In this follow up, I will do a little more research into possible ways to improve on my earlier effort. First, a little reading into better ways of blending for the home roaster, where a search will provide some interesting views on the topic, some of which I found quite helpful.
In Coffee Blending for the Home Roaster, Michael Allen Smith presents a number of options in a concise, informative post on blending for the home roaster. These include:
- Just a Pinch Blend (similar to my initial efforts above; simply what you have left)
- Checkerboard blend (for successive roast variance and tips on order of roasts)
- 3 crop roasts (advice on flavour profiles and roast levels)
- Faking freshness blend (adding newly roasted varietal to extend the life of an older batch)
- 7 Day Pre-Blending (as it sounds, here the beans a pre-blended and sit for a week which evens out the moisture content which often varies in different origins)

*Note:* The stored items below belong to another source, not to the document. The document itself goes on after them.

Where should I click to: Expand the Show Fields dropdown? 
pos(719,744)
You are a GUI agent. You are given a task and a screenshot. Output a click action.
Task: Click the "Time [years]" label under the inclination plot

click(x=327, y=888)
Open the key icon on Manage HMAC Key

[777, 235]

I highly recommend going to the original article, which explains in more detail (without being too lengthy) each of the above points and provides further background on the logistics of putting together a decent blend at home. The final point above does however touch on one of the initial questions I had myself when considering blending – that is, should this be done pre or post roast? A further word on this from Blending Basics at Sweet Maria’s:
If you have an established blend it certainly is easier to blend the coffee green and roast it together. If you are experimenting with blend ingredients and percentages you will want to pre-roast each separately so you can experiment with variations.
For my own situation, and I’m sure many home roasters are in the same boat, consistency of roasts can be a little difficult to achieve at times, so for now I will go with blending post roast. With this approach I have a greater likelihood of producing a pretty good roast on one variety of beans at a time, and will have better control through experimentation over how the final blend comes together.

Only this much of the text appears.